━━━━━ DATA YANG DIBERIKAN ━━━━━

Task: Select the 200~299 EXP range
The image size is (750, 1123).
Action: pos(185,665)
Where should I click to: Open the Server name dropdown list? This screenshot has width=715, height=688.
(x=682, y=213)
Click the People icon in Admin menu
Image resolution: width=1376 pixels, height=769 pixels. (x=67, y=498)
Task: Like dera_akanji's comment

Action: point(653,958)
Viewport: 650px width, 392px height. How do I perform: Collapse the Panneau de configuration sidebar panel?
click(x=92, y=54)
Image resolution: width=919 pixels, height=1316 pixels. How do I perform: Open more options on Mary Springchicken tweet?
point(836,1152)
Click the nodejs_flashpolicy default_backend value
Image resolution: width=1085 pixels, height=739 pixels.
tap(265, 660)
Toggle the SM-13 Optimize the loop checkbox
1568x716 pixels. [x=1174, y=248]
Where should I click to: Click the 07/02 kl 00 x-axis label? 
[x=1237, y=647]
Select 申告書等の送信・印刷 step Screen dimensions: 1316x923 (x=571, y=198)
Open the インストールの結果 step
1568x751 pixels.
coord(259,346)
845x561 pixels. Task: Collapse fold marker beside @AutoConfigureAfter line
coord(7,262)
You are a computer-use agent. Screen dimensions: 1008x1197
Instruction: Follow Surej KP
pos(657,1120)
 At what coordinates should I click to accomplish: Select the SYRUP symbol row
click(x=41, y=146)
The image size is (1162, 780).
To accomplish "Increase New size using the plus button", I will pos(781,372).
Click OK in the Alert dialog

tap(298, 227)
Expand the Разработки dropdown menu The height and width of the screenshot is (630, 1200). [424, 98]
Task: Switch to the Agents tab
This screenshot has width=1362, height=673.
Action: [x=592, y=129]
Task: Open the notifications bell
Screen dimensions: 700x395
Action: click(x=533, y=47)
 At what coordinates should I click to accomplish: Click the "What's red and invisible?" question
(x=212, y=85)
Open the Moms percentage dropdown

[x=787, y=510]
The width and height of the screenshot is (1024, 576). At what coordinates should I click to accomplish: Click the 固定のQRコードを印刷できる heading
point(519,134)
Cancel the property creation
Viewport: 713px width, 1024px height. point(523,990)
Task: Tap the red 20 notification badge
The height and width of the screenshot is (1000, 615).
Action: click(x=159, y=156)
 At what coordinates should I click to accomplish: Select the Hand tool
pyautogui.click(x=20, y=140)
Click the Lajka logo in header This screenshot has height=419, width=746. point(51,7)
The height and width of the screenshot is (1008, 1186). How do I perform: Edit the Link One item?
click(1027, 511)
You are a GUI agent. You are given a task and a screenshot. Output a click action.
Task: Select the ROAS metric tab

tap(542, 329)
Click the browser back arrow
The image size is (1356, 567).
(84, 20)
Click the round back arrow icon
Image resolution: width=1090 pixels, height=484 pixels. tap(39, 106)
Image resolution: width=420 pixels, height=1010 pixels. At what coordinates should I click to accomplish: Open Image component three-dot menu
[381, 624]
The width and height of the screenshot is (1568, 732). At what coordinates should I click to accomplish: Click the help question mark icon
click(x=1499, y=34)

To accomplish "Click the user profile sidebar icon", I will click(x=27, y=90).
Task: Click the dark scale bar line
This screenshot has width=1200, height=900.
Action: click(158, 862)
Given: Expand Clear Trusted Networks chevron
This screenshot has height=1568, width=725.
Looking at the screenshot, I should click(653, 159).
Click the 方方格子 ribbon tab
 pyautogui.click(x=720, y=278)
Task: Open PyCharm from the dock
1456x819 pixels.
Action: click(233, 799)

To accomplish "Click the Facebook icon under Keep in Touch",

━━━━━

▶ TUJUAN LATIHAN: Tolong salin persis baris-baris data di atas, mulai dari baris yang memuat "845x561 pixels. Task: Collapse" sampai dengan baris yang memuat "click(x=41, y=146)". Kedua baris itu ikut disalin.

▶ JAWABAN LENGKAP:
845x561 pixels. Task: Collapse fold marker beside @AutoConfigureAfter line
coord(7,262)
You are a computer-use agent. Screen dimensions: 1008x1197
Instruction: Follow Surej KP
pos(657,1120)
 At what coordinates should I click to accomplish: Select the SYRUP symbol row
click(x=41, y=146)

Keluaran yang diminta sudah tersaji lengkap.